For another track, Garris created a communications lab where students write, edit, and produce videos. They also produce a daily morning school newscast broadcast in every classroom over closed-circuit TV. On a tour of the facilities Thursday, Garris greeted the teacher in charge, Polish-born Mr. Tyberiusz Skarzynski, by his last name, accurately pronounced, although the principal, like the students, does usually address him as “Mr. Ski.”
In another “learning community,” students plan, cook, and serve lunch at an in-school restaurant called the Kitchen Konnection. Garris is pictured with visual arts teacher Val-Jean Belton (at left in photo), who lunched on the students’ fresh-cooked “Big Spaghetti Paula Deen.” (“Lovely lady — I love that Paula Deen.”)
Garris took heat for one track he created: A Junior ROTC program. Local peace activists complained he shouldn’t be steering students to military careers. Garris had been a military cadet himself in school. “It taught me to be a leader. It taught me to be a speaker, an organizer, how to work in teams.” His son was a cadet at UConn. He was convinced a Junior ROTC program would help offer structure and opportunities to all kinds of students, from high performers headed for college to special ed kids needing direction, whether or not they ended up joining the army.
He believes that has happened in the program’s nine years. In the hallway Thursday he ran into the easy-to-pronounce “Cadet [Lillie] Moore” (pictured). He asked her why she, like 97 other current Hillhouse students, signed up. “I was skipping classes” as a freshman and sophomore, said Moore, who’s a junior. “I was hanging with the wrong crowd.” Now she’s on track, and ROTC helped, she said. She plans to study nursing in college.
Garris’ 20 years as principal did include some low points. Chief among them: When nine Hilllhouse students lost their lives to street violence in 1992. Garris points out that none of that violence ever occurs at the school; he makes sure it’s a safe haven. He also notes that no students have been lost to the most recent outbreak of street violence, which, he said, has tended to involve older people than in the past.
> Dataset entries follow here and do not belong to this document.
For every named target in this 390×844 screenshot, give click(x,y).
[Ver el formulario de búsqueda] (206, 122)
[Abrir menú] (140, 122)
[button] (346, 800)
Garris, who’s 64 and an avid tennis player and “cigar man,” said he’s proud of what he’s accomplished as the Hillhouse helmsman. “I love this school,” he said. Now he’s looking forward to spending more time at home with his wife (two blocks from the school), seeing more of his 94-year-old Mother in Virginia, and traveling anew to Kenya and Zimbabwe, where he left a piece of his heart on previous trips he led with New Haven students. All of whom had names worthy of a principal’s pronunciation.